Not today, I’ve got a headache.

Geez. I can always come up with a great excuse not to jump back on that proverbial wagon. Today it was because my mom wanted to eat at Sonic. So instead of ordering healthy, I did not. I won’t bore you with the sordid details of what I ate. But it wasn’t good. Well, it was good, but you know, it wasn’t good. I also had a side of guilt to go along with it.

I’m terrified to find out how much of those hard lost 15 lbs I’ve gained back. How do you guys who’ve lost so much weight do it? Where the hell do I find that willpower?

A new path?

At first I wanted this blog to be a place to air my dirty little secret…my weight.  But I don’t just have to talk about that here.  There’s so much more to me than this monkey on my back.

P.S. The monkey on my back?  It’s not going anywhere right now. And it sucks.  Suuccckksss.  Dammit. I’ve not been to WW in like 2 weeks.  And when I did go back a couple weeks ago? 2.8 lbs of that monkey had found me.  Dammit!! (Did I say that already?)   Why the feck can I gain 2.8 lbs in two weeks but it takes me like 3-4 to lose that much?  Dam.mit.

Dear Holidays,

I’m sorry that I’m using you for my scapegoat, but I am.  Please go away so I can continue on my merry little path of prying this damned fat ass monkey off my fecking back.

Love,

K-Swizzle

Um yea.

I made it 9 minutes. Wth?

Shred It

I’m going to try to do The Shred five days a week for the entire 6 weeks that I’m out of school on break. And more than just 7 minutes of it. Ok…here I go.

Some days, like today, I feel totally over it.  I just want to be done with this endeavor.  I’m tired of buing clothes that look so cute online only to try them on and feel like a whale and return everything.

I’ve lost 15 pounds.  To a 150 pound person that would be amazing…but when there’s so much covering everything else up, those 15 pounds means jack shit.  To the eye anyway.  I’m tired of the spare tire around my midsection.  That spot that one time got the comment, “Oh my god, look how flat your tummy is!!”  Yes.
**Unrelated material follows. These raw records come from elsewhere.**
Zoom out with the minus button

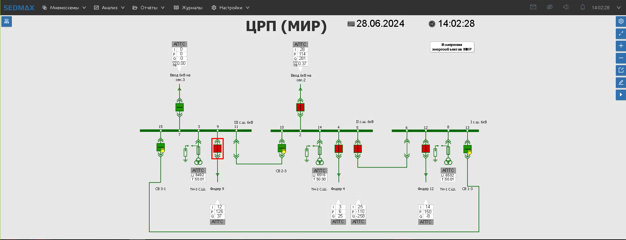[x=621, y=58]
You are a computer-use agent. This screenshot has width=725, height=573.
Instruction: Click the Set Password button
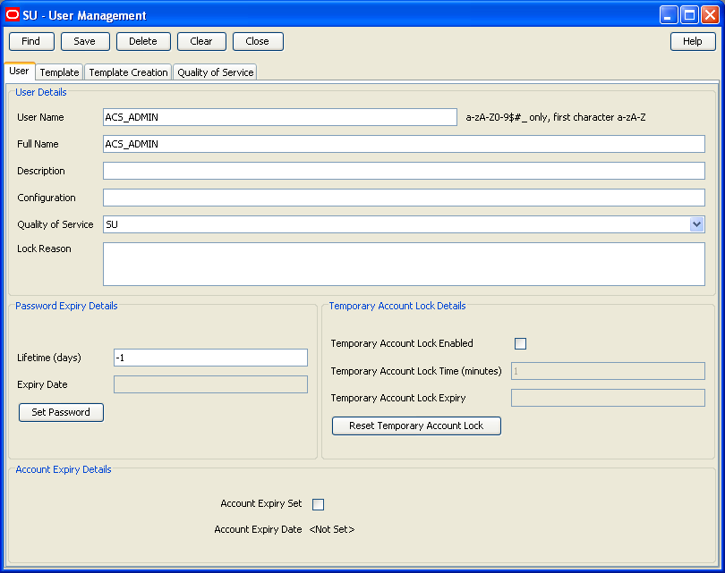(60, 412)
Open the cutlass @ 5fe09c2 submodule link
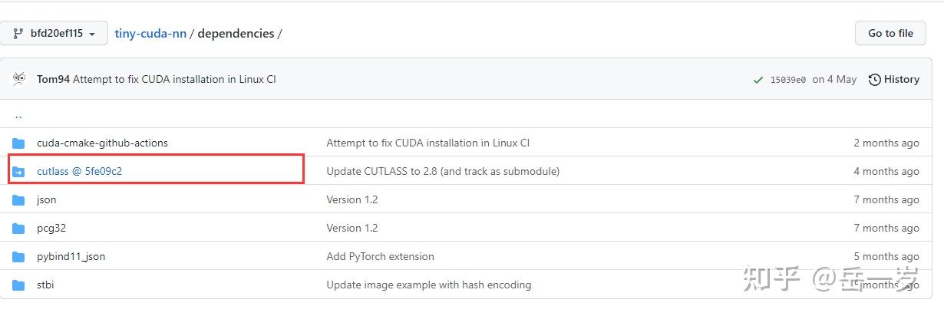This screenshot has height=316, width=944. [x=79, y=172]
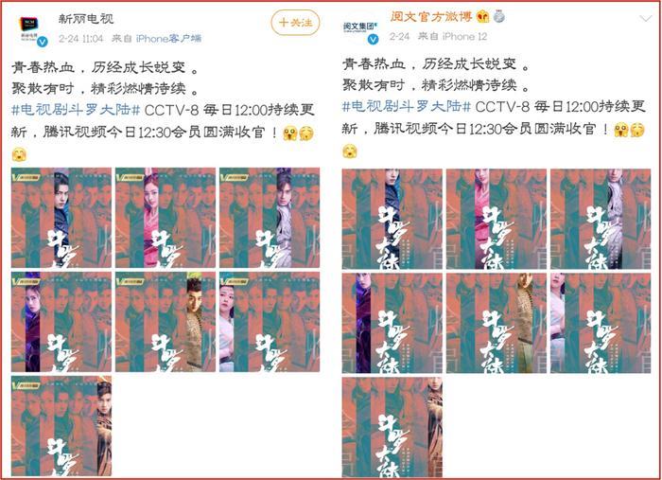This screenshot has height=480, width=662.
Task: Open the iPhone客户端 source link
Action: 168,39
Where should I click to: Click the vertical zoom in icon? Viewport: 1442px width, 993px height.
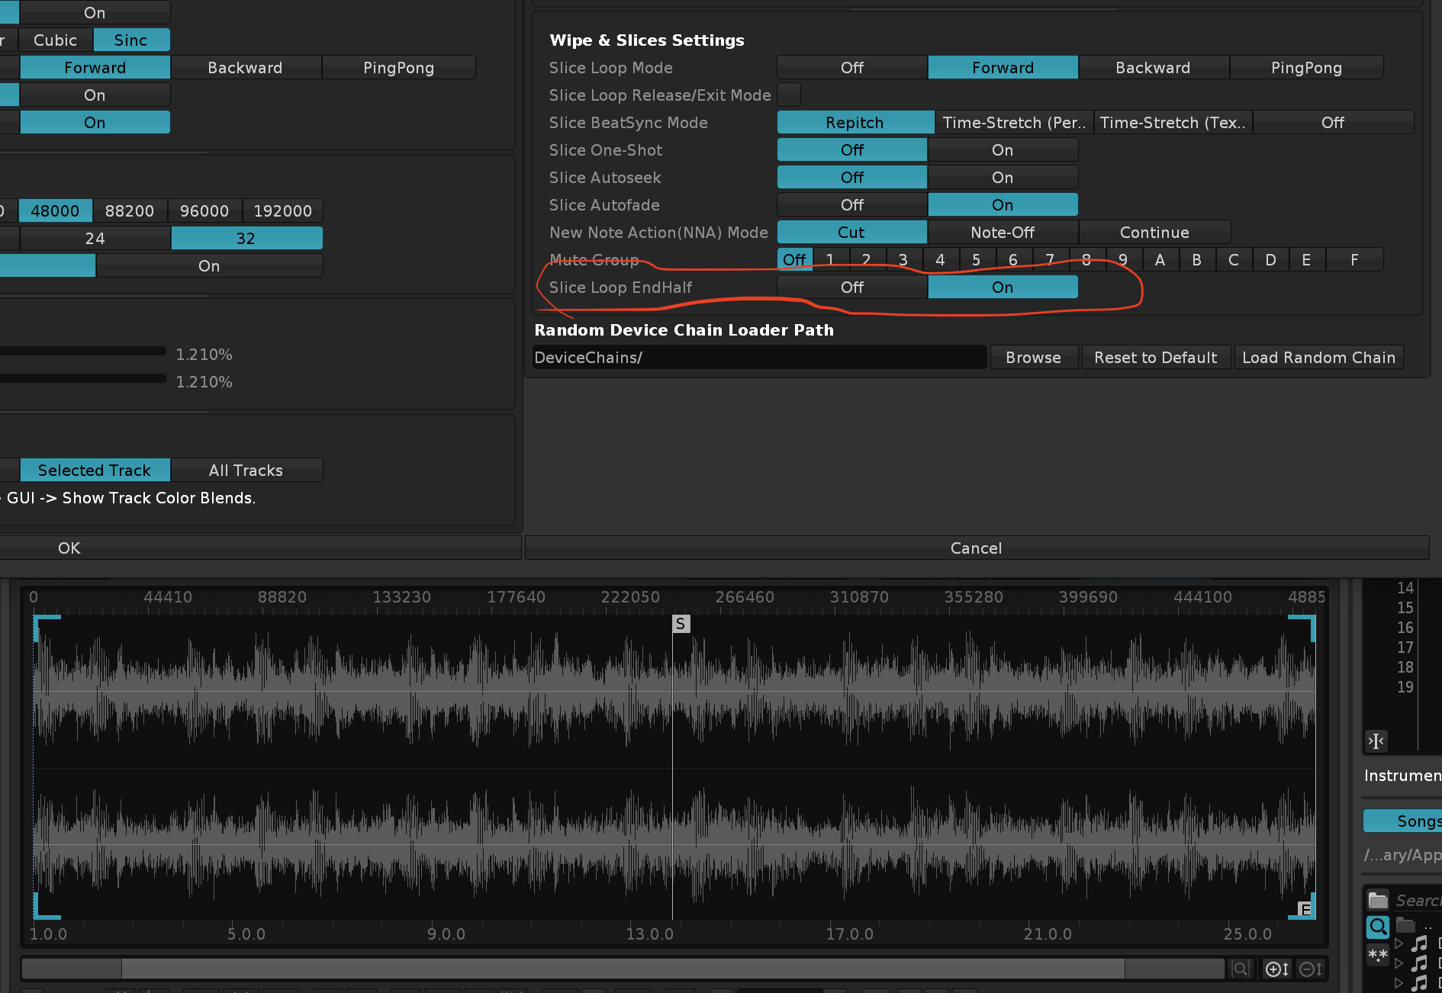1276,969
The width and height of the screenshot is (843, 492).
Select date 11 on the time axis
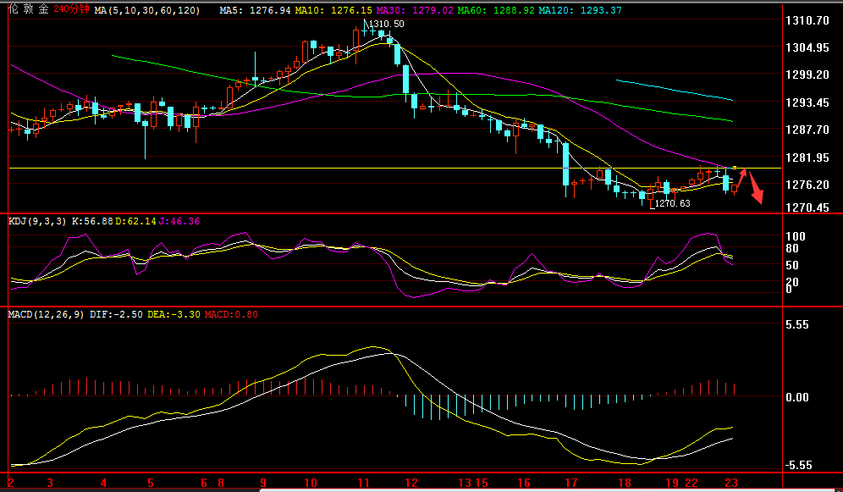point(363,483)
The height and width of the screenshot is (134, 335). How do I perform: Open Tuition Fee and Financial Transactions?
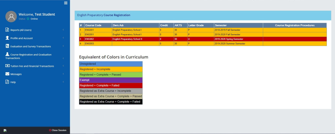[x=32, y=66]
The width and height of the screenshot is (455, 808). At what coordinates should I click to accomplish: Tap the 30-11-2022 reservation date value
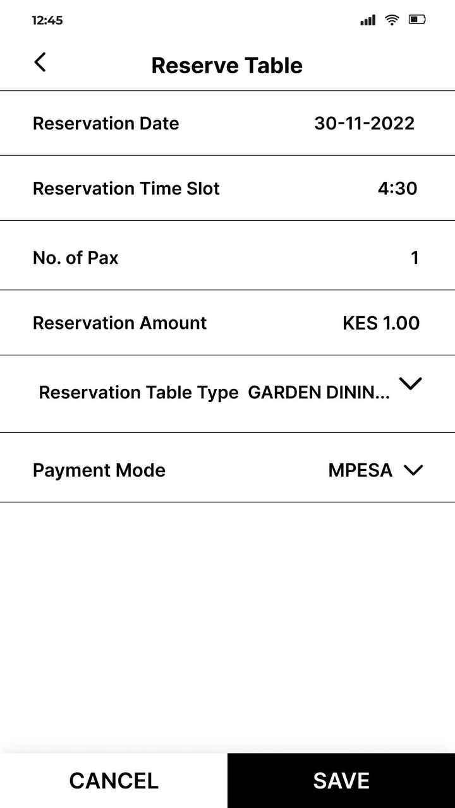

My sister said that to me once.  When it was flat…12 years ago.

I still have 85 pounds to go.  Yes, it’s better than 100, but it’s still an amazingly huge number to me.  I know, I know–stop looking at the big picture.  Some day I’ll come back to this and see how far I’ve come.

I don’t want to give up this time.  This time next year, I want to have hit that goal, to have moved on, to just.be.happy.   I want to randomly break out in dance in the middle of an aisle in the store.  I want to go out with friends and not feel like the “fat one.”  I want to quit being embarrassing to myself.  I want to wear cute clothes.

I fucking want to not be fat anymore.

Curvy would be good.  Just not fucking fat.